Treatment and Diagnosis of Idiopathic Pulmonary Fibrosis

Technology

Dickkopf like protein 3 (DKK3) as a first therapeutic target for the treatment of IPF as well as a biomarker for diagnosis

Background

Idiopathic pulmonary fibrosis (IPF) is a chronic progressive fibrotic interstitial pneumonia with obscure etiology. Progressive and irreversible loss of alveoli leads to hypoxia, reduced mobility and even death in patients, resulting in a poor prognosis for IPF. The average survival of those diagnosed with IPF is only 2.8 years. The mortality rate is higher than that of most tumors, which is why IPF is called a “tumor-like disease”.

Technology Overview

A group of researchers at the Saarland University/Saarland University Medical Center, Germany, has discovered that patients suffering from idiopathic pulmonary fibrosis (IPF) show increased levels of Dickkopf like protein 3 (DKK3) ‑ a specific glycoprotein ‑ in biological samples, which distinguishes IPF from other lung diseases such as COPD and cancer. Their research data shows, that mice deficient in this particular protein are majorly protected against IPF when compared to wild type mice, and that the researched DKK3 protein promotes IPF. It can therefore be used as a therapeutic target for the treatment of IPF and as a biomarker for diagnosis.

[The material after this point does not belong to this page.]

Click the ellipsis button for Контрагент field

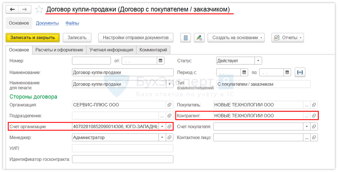tap(307, 116)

The team is currently investigating the role of the DKK3 protein in IPF in cell culture models. We hope to have further informative results by early 2026.

Stage of Development

Technology Readiness Level (TRL) 1

Benefits

The traditional treatment of IPF is mainly the administration of anti-inflammatory and anti-fibrotic drugs. Glucocorticoids can suppress the inflammatory response and the immune process. Immunosuppressants also inhibit the inflammatory response.

However, these types of drugs are not ideally effective in patients with moderate to advanced fibrosis, while having significant side effects. It is difficult to improve the pulmonary function or reverse the progression of the disease, and the development of fibrosis cannot really be prevented.

With Dickkopf like protein 3 (DKK3) this new technology presents for the first time a therapeutic target to alleviate the situation of patients with IPF and also majorly improves diagnostics, risk stratification and therapy monitoring.

Applications

The new target opens up a wide variety of approaches to the treatment of fibrotic lung diseases such as, but not limited to, compounds or compositions which:

  1. Inhibit or reduce the expression of Dickkopf like protein 3 (DKK3) or its mRNA
  2. Inhibit or reduce a function and/or the stability of DKK3
  3. Knock down/out the respective gene.

Further, it can be used as a biomarker in diagnosis and differential diagnosis, risk stratification, disease outcome, disease prognosis or differential severity analysis as well as a method in medical decision-making for individual patient therapy by monitoring therapy response.